## Task prompt
Reproduce the material below word for word, from its first line through the line containing "coordinates (287, 297).", inclusive, and nothing past that line.
START Task input
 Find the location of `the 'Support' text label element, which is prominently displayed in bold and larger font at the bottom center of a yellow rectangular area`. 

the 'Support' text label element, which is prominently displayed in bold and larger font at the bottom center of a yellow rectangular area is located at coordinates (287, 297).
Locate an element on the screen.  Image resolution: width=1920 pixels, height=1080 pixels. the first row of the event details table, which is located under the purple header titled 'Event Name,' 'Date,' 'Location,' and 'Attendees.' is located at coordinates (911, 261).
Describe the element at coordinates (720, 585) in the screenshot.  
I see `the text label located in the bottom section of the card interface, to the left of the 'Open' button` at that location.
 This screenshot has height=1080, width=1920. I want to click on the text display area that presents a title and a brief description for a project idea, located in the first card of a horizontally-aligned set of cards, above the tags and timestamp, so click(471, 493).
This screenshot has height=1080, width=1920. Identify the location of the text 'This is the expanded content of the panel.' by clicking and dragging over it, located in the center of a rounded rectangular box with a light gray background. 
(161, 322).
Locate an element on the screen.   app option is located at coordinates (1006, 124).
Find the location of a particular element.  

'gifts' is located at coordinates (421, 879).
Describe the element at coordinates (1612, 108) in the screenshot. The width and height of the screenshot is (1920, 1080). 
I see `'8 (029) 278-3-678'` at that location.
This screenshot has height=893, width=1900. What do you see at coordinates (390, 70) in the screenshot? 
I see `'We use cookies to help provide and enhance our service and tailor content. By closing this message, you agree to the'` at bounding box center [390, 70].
END Task input
## Problem solution
 Find the location of `the 'Support' text label element, which is prominently displayed in bold and larger font at the bottom center of a yellow rectangular area`. 

the 'Support' text label element, which is prominently displayed in bold and larger font at the bottom center of a yellow rectangular area is located at coordinates (287, 297).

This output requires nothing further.